A população mundial conectada passa cerca de 12 bilhões de horas por dia nas redes sociais14. Nesse contexto, situado no modelo capitalista ultraprodutivista, horas são convertidas em dólares, onde algoritmos são projetados para maximizar o engajamento e a exposição a anúncios- principal fonte de receitas das redes sociais, convertendo tempo de uso em lucro. O grupo Meta, controlador do Facebook, Instagram e WhatsApp, viu seu valor de mercado crescer cerca de 1.400% desde 2012, quando abriu capital na bolsa de valores, época em que era conhecido apenas como Facebook15.
Apesar da falta de estudos sobre o impacto financeiro do uso excessivo de redes sociais no sistema de saúde pública, há evidências de que ele contribui para o desenvolvimento de transtornos como depressão, ansiedade, baixa autoestima, nomofobia e FOMO**. Logo, quanto mais pessoas adoecidas, maiores os custos para o SUS. Essa dinâmica de adoecimento da população reitera a lógica neoliberal, que sacrifica recursos públicos para fomentar os lucros de grandes corporações privadas, conectadas ao rentismo pela estrutura do mercado de capitais.
Além disso, a exposição a plataformas de apostas online via redes sociais, que exploram mecanismos semelhantes aos da dependência química, compromete a renda de muitas famílias, causando endividamento e impactando outros setores da economia. O setor de varejo, por exemplo, perdeu cerca de R$ 103 bilhões devido ao redirecionamento dos gastos para apostas16.
Regulação com estratégia preventiva e promoção de justiça social
Para garantir que os recursos públicos sejam utilizados de forma eficiente para atender às reais necessidades da população e promover seu bem-estar, o Estado deve deixar de atuar como um galpão de negócios das grandes corporações, que desviam investimentos potenciais de políticas públicas e aprofundam a desigualdade social, para ser de fato uma estrutura de defesas dos interesses da população.
Possíveis soluções para reduzir os gastos do Estado com problemas de saúde decorrentes do consumo de produtos e hábitos degenerativos devem incluir medidas de prevenção, regulação e promoção do bem-estar coletivo. Entre as principais ações, destacam-se: restrição rigorosa de propagandas desses produtos, aumento de impostos sobre itens nocivos à saúde – incluindo taxação de dividendos , com destinação dos recursos ao SUS e a programas preventivos. Além disso, a regulamentação das redes sociais deve limitar conteúdos que incentivem o seu uso excessivo, e apostas voltadas ao público vulnerável devem ser proibidas.

──────

ATIVIDADES ▸
a: Copie sem alterações um trecho do texto sobre redes sociais e gastos públicos: comece nas palavras "Apesar da falta" e pare logo após "mercado de capitais.".
b: Responda com base no texto sobre redes sociais e gastos públicos:
(i) Quantas horas por dia a população mundial conectada passa nas redes sociais?
(ii) Em que ano o grupo Meta abriu capital na bolsa de valores?
(iii) Quanto o setor de varejo perdeu com o redirecionamento dos gastos para apostas?
c: Prossiga o texto sobre redes sociais e gastos públicos a partir da última frase apresentada.
Os dados são um material à parte, sem relação com o texto sobre redes sociais e gastos públicos.

──────

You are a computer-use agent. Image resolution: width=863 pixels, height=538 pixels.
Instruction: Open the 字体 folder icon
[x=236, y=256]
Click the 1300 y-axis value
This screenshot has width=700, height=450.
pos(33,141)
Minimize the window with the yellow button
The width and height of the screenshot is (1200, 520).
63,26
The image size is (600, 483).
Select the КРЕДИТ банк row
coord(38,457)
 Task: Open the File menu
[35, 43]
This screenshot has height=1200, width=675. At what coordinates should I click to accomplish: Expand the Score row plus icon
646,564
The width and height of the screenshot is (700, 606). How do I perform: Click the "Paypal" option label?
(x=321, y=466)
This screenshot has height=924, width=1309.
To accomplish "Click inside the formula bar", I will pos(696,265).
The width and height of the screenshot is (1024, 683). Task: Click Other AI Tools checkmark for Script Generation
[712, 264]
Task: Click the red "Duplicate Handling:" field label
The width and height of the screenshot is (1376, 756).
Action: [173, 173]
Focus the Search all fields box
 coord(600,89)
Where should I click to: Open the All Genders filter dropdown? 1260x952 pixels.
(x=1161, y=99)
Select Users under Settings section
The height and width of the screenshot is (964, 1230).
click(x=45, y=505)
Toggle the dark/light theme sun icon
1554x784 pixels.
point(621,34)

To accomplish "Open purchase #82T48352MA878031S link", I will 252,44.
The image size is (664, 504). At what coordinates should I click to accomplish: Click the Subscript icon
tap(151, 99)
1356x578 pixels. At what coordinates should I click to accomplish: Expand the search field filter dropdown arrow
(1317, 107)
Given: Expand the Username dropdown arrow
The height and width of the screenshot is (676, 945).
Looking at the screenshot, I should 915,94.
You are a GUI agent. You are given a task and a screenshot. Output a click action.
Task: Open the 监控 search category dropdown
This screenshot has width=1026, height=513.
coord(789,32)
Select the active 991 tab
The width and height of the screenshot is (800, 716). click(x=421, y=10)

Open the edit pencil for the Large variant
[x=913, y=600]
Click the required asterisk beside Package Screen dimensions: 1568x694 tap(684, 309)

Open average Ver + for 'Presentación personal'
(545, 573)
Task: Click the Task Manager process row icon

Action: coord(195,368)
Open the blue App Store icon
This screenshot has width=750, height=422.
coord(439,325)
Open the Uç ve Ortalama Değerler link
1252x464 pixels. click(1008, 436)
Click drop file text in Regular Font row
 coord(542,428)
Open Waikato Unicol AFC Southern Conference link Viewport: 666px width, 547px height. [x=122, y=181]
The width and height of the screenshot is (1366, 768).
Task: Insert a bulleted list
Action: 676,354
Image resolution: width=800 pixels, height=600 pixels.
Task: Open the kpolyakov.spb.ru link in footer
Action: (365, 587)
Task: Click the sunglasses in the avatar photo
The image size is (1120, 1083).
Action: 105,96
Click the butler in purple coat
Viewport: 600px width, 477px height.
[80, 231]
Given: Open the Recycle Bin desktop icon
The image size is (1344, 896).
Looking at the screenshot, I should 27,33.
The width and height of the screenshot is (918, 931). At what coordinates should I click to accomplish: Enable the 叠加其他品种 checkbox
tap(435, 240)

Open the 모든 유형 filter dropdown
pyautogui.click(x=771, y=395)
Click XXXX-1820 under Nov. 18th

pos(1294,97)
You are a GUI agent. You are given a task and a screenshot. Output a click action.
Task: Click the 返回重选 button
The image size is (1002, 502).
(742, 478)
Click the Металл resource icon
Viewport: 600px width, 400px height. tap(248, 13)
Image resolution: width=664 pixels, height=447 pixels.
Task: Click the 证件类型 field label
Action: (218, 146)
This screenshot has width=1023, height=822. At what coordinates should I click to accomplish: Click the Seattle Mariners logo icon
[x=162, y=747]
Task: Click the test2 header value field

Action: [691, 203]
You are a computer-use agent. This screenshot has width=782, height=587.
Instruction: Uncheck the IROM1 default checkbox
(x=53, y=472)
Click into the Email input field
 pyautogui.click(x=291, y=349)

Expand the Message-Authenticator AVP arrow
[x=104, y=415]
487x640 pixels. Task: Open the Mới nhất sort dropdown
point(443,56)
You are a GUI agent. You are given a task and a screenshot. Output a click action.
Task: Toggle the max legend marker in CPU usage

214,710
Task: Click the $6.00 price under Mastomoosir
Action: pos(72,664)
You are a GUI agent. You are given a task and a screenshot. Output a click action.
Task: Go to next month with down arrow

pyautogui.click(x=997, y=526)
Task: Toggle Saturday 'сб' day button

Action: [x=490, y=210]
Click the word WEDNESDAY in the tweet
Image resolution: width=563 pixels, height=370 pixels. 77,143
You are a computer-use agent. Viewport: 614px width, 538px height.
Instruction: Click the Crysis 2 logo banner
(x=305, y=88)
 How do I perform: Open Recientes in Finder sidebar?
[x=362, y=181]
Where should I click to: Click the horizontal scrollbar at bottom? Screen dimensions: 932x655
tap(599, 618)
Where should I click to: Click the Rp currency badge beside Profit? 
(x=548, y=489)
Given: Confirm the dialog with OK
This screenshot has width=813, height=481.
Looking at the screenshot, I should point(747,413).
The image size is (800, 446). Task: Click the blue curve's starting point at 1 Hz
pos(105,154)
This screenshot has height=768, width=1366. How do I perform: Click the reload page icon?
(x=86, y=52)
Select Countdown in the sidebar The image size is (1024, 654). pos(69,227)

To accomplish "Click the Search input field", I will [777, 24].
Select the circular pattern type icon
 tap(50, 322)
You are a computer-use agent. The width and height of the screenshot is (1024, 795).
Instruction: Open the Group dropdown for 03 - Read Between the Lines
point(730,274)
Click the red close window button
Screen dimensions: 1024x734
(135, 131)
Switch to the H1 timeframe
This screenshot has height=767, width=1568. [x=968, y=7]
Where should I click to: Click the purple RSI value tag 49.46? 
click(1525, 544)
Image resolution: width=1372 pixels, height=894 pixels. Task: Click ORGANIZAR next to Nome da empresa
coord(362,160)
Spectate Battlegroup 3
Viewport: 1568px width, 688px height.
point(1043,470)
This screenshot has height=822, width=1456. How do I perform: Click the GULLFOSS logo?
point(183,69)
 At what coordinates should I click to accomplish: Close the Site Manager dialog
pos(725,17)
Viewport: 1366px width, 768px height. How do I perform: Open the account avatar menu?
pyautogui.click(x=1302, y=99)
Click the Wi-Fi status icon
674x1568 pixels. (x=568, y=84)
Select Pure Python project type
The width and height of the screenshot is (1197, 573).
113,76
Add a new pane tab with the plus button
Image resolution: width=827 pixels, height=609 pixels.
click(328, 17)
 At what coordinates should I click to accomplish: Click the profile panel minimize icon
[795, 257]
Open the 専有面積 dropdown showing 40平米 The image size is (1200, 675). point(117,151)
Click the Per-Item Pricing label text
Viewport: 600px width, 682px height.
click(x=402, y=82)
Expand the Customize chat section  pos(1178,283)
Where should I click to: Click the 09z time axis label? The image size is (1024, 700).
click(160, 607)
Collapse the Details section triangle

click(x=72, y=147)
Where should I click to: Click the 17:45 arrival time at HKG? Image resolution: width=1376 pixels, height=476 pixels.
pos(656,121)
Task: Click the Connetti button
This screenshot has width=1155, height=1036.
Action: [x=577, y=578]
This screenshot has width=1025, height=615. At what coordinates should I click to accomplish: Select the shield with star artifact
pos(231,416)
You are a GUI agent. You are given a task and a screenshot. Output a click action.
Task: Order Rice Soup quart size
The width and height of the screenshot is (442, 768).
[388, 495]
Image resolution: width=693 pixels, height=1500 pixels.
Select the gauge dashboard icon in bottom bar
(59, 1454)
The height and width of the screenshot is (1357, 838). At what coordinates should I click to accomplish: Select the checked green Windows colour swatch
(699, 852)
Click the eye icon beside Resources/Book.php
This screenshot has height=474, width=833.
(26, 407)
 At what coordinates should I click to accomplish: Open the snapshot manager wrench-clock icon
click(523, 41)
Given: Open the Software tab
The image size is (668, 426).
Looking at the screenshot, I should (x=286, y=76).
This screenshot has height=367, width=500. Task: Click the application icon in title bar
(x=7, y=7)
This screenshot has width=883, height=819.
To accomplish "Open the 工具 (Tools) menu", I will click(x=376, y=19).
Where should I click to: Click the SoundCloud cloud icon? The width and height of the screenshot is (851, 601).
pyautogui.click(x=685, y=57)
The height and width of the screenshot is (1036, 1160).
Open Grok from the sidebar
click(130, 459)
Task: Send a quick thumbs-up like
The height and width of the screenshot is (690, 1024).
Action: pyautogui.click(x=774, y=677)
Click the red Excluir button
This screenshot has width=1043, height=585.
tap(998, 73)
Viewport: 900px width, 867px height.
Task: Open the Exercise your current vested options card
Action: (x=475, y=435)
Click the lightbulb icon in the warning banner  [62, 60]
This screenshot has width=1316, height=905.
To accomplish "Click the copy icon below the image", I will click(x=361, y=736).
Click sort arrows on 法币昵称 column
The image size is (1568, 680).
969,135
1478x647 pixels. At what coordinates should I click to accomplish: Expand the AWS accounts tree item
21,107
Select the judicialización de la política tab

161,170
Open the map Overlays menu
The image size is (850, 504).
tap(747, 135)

──────

RESPOSTAS NUMERADAS ▸
a:
Apesar da falta de estudos sobre o impacto financeiro do uso excessivo de redes sociais no sistema de saúde pública, há evidências de que ele contribui para o desenvolvimento de transtornos como depressão, ansiedade, baixa autoestima, nomofobia e FOMO**. Logo, quanto mais pessoas adoecidas, maiores os custos para o SUS. Essa dinâmica de adoecimento da população reitera a lógica neoliberal, que sacrifica recursos públicos para fomentar os lucros de grandes corporações privadas, conectadas ao rentismo pela estrutura do mercado de capitais.

b:
(i) Cerca de 12 bilhões de horas.
(ii) Em 2012.
(iii) Cerca de R$ 103 bilhões.

c:
Já que, na lógica das planilhas e dos lucros projetados, doenças e a perda de vidas já não sensibilizam, espero que os números frios apresentados no texto provoquem um mínimo de reflexão sobre os prejuízos e máculas que essas empresas deixam no tecido social.
Por fim, o enfraquecimento da saúde física e mental da população é um projeto das elites capitalistas. Essa dinâmica não apenas favorece a manutenção da concentração de riqueza nas mãos dos grandes conglomerados, mas também dificulta a organização social e a mobilização popular rumo ao socialismo, para que possamos organizar a produção e transitar para um Estado Brasileiro controlado pelos Trabalhadores, e não controlado pelos donos do mercado e por esse Estado que estão favorecendo a reprodução das desigualdades inerentes ao capitalismo.
Referências
* Um ETF (Exchange Traded Fund) é um fundo de investimento negociado na bolsa de valores, combinando características de ações e fundos de investimento. Ele reúne um conjunto de ativos, como ações e títulos. No caso do VHT, os ativos adquiridos são, principalmente, ações do setor de saúde nos EUA.
** Transtornos relativos ao medo de ficar desconectado e de perder a atualização ou ficar fora de um evento, respectivamente.